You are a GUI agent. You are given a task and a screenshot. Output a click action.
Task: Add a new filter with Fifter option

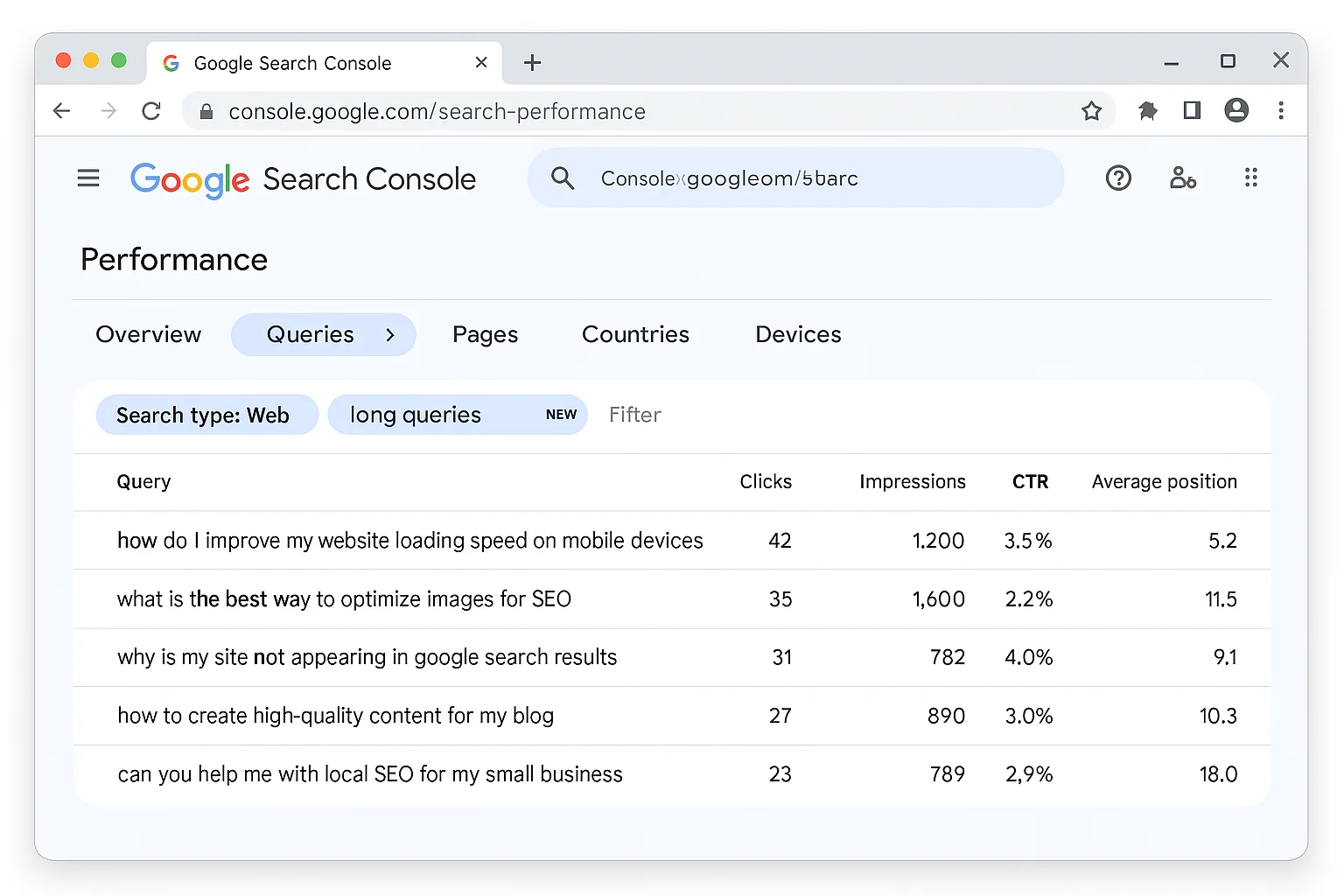tap(635, 415)
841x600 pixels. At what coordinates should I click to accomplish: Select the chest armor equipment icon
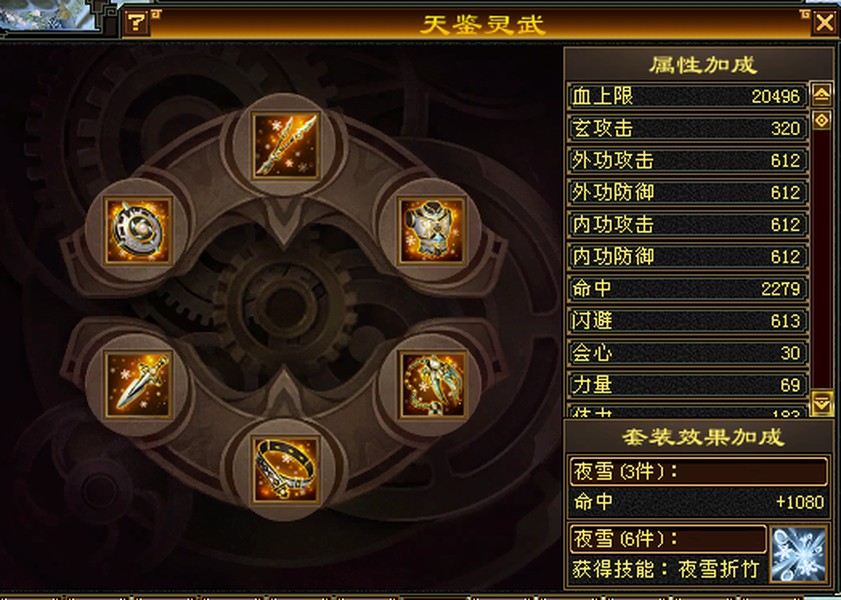click(432, 231)
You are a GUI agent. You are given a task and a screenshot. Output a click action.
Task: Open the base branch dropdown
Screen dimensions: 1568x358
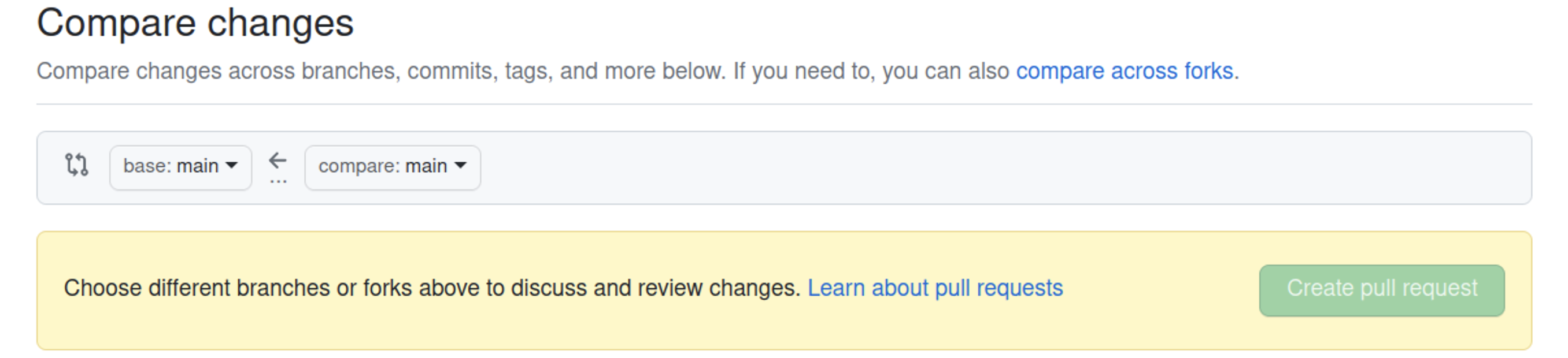[x=180, y=167]
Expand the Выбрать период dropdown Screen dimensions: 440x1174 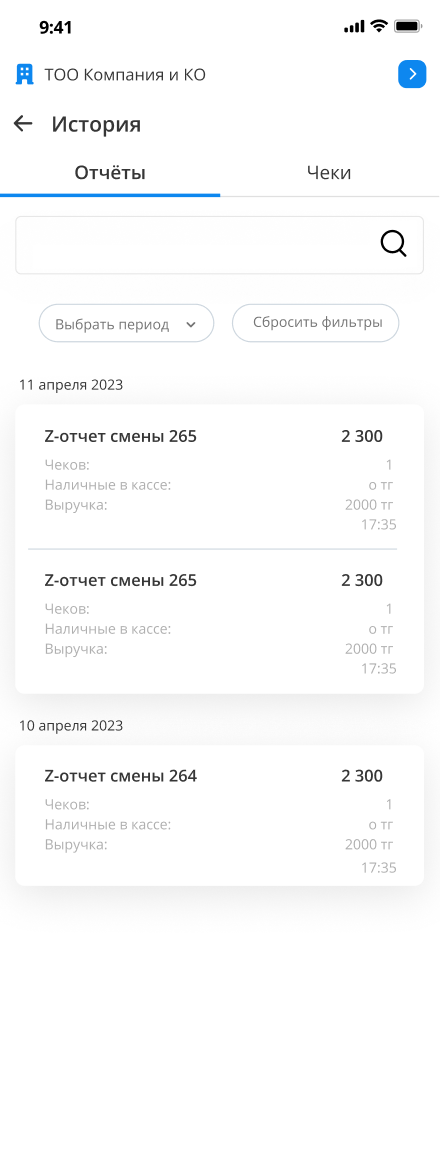coord(126,324)
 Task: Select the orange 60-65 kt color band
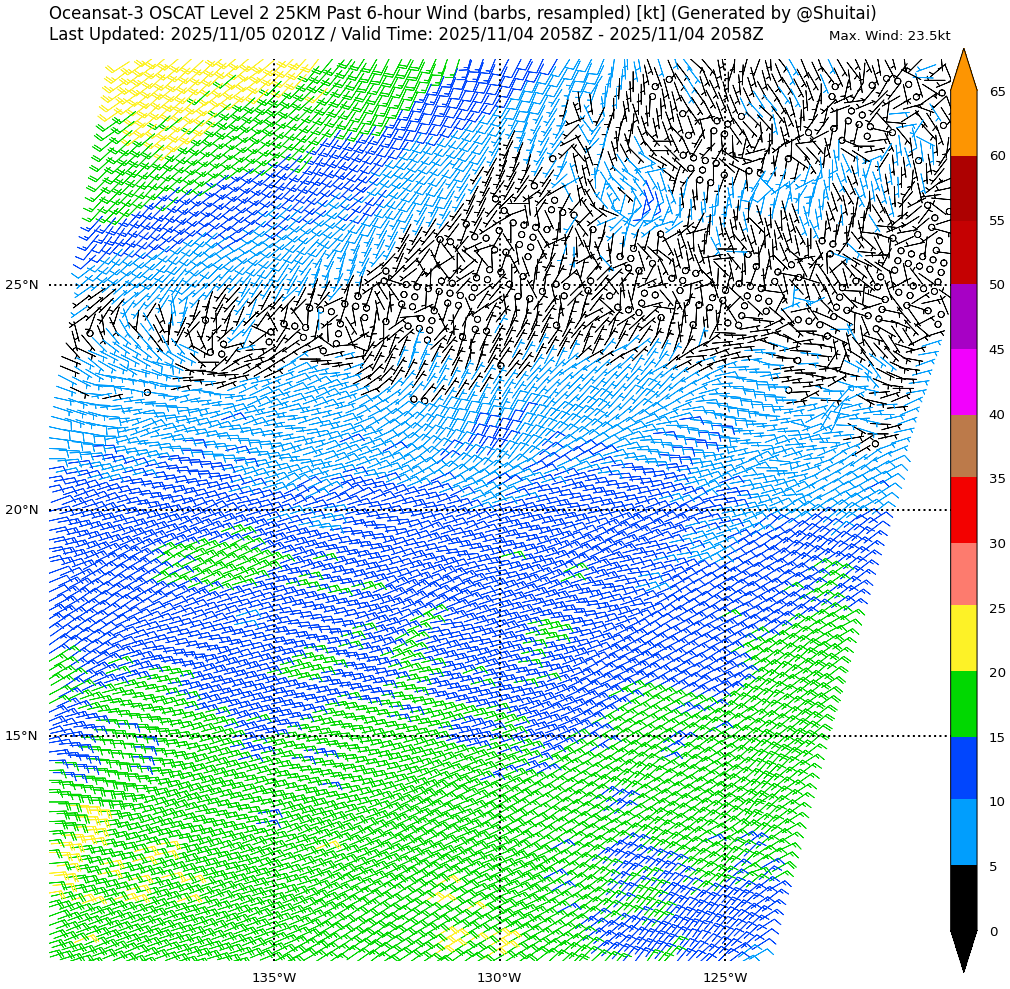click(x=963, y=123)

· · · ·

Beginning with the line holding "Task: Add a new filter with Fifter option" in the material above, restate word for word each line through the line holding "Task: Open the base branch dropdown", and exclude pictures.

**TASK OUTPUT:**
Task: Add a new filter with Fifter option

tap(635, 415)
841x600 pixels. At what coordinates should I click to accomplish: Select the chest armor equipment icon
click(432, 231)
You are a GUI agent. You are given a task and a screenshot. Output a click action.
Task: Open the base branch dropdown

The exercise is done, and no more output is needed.